Audit logs are a useful feature used to keep track of all your network’s administrative functions and know what happened on your server. It was introduced in Graylog 3.0 as part of the enterprise feature set.
How it works
Just open the Enterprise menu in the navbar, and then click on Audit Logs to open the Overview interface and see what happened. Here you will find a list of everything that happened recently, such as the creation of new dashboards and widgets or the indexes being rotated in the node.
The Configuration Panel
If you click on the Configuration tab, you will see a new window that is split into two different sides. In our example, on the left side, we can see a MongoDB server that is used as default. Graylog will take any administrative action from it and archive it as soon as it is completed. On the right side there’s a Log4j that can be configured as well – you should input that configuration into a text file.
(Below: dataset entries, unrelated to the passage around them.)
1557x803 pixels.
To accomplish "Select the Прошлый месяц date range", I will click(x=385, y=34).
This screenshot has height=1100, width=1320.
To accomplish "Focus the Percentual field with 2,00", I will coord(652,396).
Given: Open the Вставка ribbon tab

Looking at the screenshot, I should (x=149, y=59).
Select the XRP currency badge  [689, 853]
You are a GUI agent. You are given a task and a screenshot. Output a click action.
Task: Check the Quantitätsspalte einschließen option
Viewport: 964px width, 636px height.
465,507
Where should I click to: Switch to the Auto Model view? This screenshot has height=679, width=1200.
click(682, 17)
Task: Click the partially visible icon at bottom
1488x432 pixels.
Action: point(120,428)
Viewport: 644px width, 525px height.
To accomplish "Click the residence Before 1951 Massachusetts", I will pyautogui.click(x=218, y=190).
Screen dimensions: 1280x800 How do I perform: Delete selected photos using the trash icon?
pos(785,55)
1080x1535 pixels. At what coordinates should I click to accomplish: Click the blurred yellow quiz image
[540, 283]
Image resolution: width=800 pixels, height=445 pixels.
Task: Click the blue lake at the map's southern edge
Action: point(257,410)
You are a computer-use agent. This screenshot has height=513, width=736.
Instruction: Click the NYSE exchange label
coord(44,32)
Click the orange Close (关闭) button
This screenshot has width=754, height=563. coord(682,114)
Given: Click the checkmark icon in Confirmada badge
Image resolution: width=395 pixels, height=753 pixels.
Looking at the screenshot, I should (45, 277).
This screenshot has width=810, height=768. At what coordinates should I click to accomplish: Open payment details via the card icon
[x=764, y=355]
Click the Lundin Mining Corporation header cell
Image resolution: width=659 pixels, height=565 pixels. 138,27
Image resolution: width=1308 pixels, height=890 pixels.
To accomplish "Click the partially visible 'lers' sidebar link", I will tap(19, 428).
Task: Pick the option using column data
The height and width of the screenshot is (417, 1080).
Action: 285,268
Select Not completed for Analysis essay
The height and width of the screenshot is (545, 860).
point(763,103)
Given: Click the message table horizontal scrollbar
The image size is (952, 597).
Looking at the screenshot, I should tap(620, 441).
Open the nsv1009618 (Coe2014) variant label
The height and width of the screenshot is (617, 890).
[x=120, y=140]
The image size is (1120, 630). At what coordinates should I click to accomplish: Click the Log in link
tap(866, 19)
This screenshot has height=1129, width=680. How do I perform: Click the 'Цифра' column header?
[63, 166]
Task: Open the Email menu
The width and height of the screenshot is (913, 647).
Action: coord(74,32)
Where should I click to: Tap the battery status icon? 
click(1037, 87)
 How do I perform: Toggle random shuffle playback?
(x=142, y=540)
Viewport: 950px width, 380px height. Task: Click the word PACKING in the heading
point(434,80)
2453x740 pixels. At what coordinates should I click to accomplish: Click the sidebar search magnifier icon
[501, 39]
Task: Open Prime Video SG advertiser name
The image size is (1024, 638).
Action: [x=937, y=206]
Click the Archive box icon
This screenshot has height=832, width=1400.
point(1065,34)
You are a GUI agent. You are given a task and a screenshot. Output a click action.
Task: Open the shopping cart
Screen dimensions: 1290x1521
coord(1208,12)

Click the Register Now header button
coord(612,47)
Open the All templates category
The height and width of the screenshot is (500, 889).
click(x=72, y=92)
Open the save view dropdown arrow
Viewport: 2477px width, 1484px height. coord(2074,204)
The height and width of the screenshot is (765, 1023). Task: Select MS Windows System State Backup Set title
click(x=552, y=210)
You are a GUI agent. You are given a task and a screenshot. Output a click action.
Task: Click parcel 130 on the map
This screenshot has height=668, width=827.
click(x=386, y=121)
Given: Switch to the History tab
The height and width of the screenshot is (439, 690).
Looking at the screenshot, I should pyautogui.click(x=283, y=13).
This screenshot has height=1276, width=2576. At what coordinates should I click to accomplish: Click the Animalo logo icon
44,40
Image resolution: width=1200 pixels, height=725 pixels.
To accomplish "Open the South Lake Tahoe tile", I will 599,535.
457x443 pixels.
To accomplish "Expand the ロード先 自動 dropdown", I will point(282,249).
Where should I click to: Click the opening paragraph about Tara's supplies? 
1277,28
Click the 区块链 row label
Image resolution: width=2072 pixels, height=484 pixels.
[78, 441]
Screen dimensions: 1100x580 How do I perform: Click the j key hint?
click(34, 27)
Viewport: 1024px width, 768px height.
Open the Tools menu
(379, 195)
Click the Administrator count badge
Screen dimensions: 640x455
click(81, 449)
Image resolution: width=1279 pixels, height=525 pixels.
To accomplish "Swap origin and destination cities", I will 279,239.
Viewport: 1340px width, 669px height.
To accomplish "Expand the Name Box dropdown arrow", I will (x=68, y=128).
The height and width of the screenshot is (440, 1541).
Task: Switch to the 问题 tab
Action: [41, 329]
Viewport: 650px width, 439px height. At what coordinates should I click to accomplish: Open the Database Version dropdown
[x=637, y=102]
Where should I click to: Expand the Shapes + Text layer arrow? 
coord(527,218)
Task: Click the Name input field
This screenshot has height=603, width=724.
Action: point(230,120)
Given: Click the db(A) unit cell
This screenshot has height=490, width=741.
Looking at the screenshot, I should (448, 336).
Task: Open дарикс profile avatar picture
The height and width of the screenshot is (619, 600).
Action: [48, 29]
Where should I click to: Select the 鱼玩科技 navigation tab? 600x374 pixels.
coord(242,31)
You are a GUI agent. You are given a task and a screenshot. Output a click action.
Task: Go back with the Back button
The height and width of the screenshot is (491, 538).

If you want to find more about configuring these two, you can find more info on the Graylog Enterprise documentation.
MongoDB and Log4j
If you want to configure the MongoDB side correctly, you'll see that there are different parameters you can set. For example, you can determine how long do you want to retain those logs (one year by default), and how often you want to do a cleanup to purge the old logs, such as every hour. To configure the Log4j you should edit the XML file, give it a logger name and a marker name, and then set it to do the appending. Both the MongoDB server and the Log4j can be set as enabled(default) or disabled. If you configure Log4j on one node, all nodes have to have that same configuration applied.